La “autoayuda” para la digestión
Además de existir alimentos o infusiones que ayudan al proceso, gran parte depende de la manera en que se ingieran.
Principalmente, se debe comer despacio y de manera relajada, dedicando como mínimo de 20 a 30 minutos a cada comida. Junto a esto, es importante masticar bien los alimentos, ya que la digestión de muchos de ellos comienza justamente en la boca.
Por su parte, existen ciertos condimentos como la mostaza o las especias fuertes que irritan la mucosa gástrica y aumentas la acidez estomacal. Las hierbas aromáticas pueden ser una buena alternativa para sazonar las comidas, proporcionando sabores más nobles y placenteros al paladar.

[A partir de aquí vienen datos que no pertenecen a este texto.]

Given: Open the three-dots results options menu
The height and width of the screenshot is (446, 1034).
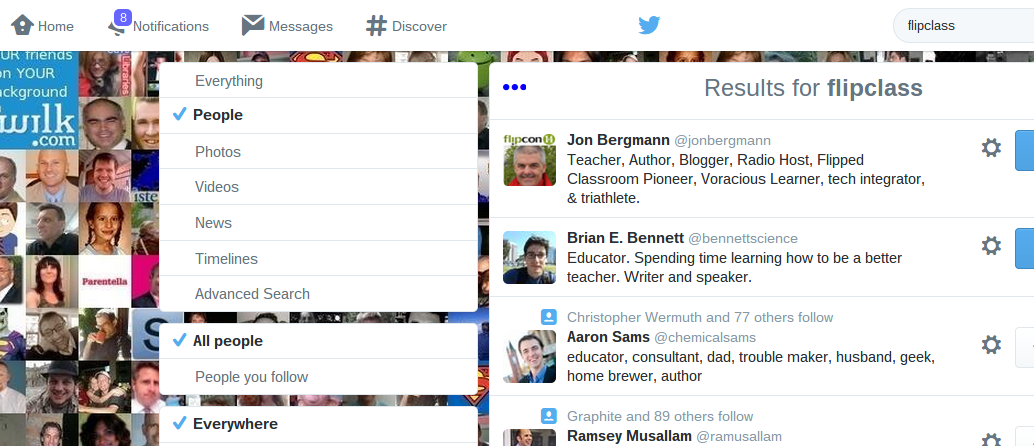Looking at the screenshot, I should tap(514, 87).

Los líquidos también deben proporcionarse en su justa medida. No es conveniente beber mucho durante las comidas o inmediatamente después de ellas. De esta se forma, se evita diluir los jugos gástricos y retrasar la digestión.
Todo esto no debe estar apartado de consideraciones tales como evitar grandes porciones, bebidas muy frías o calientes, las frituras y el abuso del alcohol.
Es de suponer que diciembre no sea la mejor época para revertir pautas alimentarias. Sin embargo, nunca es tarde para aprender sobre la manera más indicada de mantener una conducta, ayudando de esta forma a que el organismo funcione de manera equilibrada y en armonía.